BD Multitest 6-Color TBNK Reagent is a monoclonal antibody cocktail of CD3-FITC/ CD16-PE + CD56-PE/ CD45-PerCP-Cy5.5/ CD4-PE-Cy7/ CD19-APC/ CD8-APC-Cy7.

When the reagent is used to stain a known volume of whole blood, the fluorochrome-labeled antibodies in the reagent bind specifically to leucocyte surface antigens. The stained samples are treated with BD FACS™ Lysing Solution to lyse erythrocytes prior to acquisition and analysis on the BD FACSCanto or BD FACSCanto II flow cytometer. During acquisition, the cells travel past two spatially separated laser beams. The cells scatter the laser light and the cell-bound fluorochrome-labeled antibodies fluoresce. These scatter and fluorescence signals are detected by the flow cytometer and provide information about the cell's relative size, internal complexity and fluorescence intensity. During analysis by BD FACSCanto clinical software, the lymphocyte population percentages are determined.
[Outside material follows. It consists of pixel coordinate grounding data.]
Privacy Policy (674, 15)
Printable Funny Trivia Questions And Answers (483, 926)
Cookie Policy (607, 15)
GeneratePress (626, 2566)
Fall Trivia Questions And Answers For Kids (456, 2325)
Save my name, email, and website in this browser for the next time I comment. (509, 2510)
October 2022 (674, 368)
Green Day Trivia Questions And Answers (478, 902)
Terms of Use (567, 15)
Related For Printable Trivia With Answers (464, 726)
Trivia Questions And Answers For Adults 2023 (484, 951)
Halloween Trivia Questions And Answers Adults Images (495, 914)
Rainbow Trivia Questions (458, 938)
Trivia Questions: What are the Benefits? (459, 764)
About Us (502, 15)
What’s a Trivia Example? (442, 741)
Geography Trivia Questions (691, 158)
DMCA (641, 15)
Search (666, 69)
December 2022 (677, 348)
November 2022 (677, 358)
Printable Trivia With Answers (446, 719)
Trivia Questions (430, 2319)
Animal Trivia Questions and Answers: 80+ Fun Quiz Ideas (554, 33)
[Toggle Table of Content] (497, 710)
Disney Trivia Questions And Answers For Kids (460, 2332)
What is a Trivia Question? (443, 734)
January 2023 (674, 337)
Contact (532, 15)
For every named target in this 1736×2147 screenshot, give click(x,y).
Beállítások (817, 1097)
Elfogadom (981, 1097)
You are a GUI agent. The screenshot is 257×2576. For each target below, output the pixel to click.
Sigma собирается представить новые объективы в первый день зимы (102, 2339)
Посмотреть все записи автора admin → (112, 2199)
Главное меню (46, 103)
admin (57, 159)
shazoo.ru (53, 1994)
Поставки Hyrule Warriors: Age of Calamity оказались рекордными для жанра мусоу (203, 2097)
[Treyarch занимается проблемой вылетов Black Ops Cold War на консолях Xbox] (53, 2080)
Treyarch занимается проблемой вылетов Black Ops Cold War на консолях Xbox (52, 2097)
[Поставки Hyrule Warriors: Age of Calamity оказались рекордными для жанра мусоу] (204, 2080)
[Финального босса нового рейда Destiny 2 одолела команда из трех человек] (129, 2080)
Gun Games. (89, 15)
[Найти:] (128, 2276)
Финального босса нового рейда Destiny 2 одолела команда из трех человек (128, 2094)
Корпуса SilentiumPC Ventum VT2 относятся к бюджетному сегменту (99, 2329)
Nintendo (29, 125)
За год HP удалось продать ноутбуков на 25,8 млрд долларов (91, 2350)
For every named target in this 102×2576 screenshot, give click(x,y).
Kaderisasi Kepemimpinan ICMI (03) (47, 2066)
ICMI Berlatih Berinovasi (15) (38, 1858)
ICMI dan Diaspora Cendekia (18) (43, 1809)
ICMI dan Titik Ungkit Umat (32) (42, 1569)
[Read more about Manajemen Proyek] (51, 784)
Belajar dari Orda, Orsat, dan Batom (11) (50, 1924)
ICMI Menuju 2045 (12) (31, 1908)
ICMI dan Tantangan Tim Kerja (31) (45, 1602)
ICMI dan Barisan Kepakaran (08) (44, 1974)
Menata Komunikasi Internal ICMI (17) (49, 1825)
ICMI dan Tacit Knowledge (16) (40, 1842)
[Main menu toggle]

Lymphocyte population absolute counts may be determined if Ivmphocvte data from another method is manually entered.

AI/ML Overview

Here's an analysis of the provided text regarding the acceptance criteria and the study proving the device meets them:

1. Table of Acceptance Criteria and Reported Device Performance

Performance Characteristic	Acceptance Criteria	Reported Device Performance
Clinical Precision	The upper one-sided 95% confidence bound on the standard deviation (SD) for the within-device precision must be ≤2.5 on the investigational system for lymphocyte population percentages.	"Lymphocyte population percentages met the predetermined acceptance criteria: the upper one-sided 95% confidence bound on the standard deviation (SD) for the within-device precision must be ≤2.5 on the investigational system." (Excerpt implies it met the criteria, as it states it "met" them and then reiterates the criteria).
Clinical Method Comparison	The 95% confidence interval (CI) of the mean difference between the investigational and predicate systems must be within an absolute ±3% or a relative ±10% of the predicate mean, whichever is greater, for lymphocyte population percentages.	"Lymphocyte population percentages, in comparison to the predicate, met the predetermined acceptance criteria: the 95% confidence interval (CI) of the mean difference between the investigational and predicate systems must be within an absolute ±3% or a relative ±10% of the predicate mean, whichever is greater." (Excerpt implies it met the criteria).
Non-Clinical Method Comparison	The 95% CI of the mean difference between the test and predicate population shall be within +/-3% absolute or +/-10% relative to the predicate mean, whichever is greater, for lymphocyte population percentages.	"Lymphocyte population percentages, in comparison to the predicate, met the predetermined acceptance criteria: the 95% Cl of the mean difference between the test and predicate population shall be within +/-3% absolute or +/-10% relative to the predicate mean, whichever is greater." (Excerpt implies it met the criteria).
Non-Clinical Software Functionality	Predetermined functional requirements for software development (including functionality such as cytometer setup & optimization, acquisition/analysis worklist, Lab Manager, user preferences, running a QC sample, and user interface) for BD FACSCanto clinical software version 2.4.	"BD FACSCanto clinical software version 2.4 met the predetermined functional requirements for software development..." (Excerpt implies it met the criteria).
Non-Clinical File-Based Equivalency for Software	Predetermined functional requirements for providing results equivalent to the results from the previously released version of the software (BD FACSCanto clinical software version 2.2) for BD FACSCanto clinical software version 2.4.	"BD FACSCanto clinical software version 2.4 met the predetermined functional requirements for providing results equivalent to the results from the previously released version of the software, (BD FACSCanto clinical software version 2.2)." (Excerpt implies it met the criteria).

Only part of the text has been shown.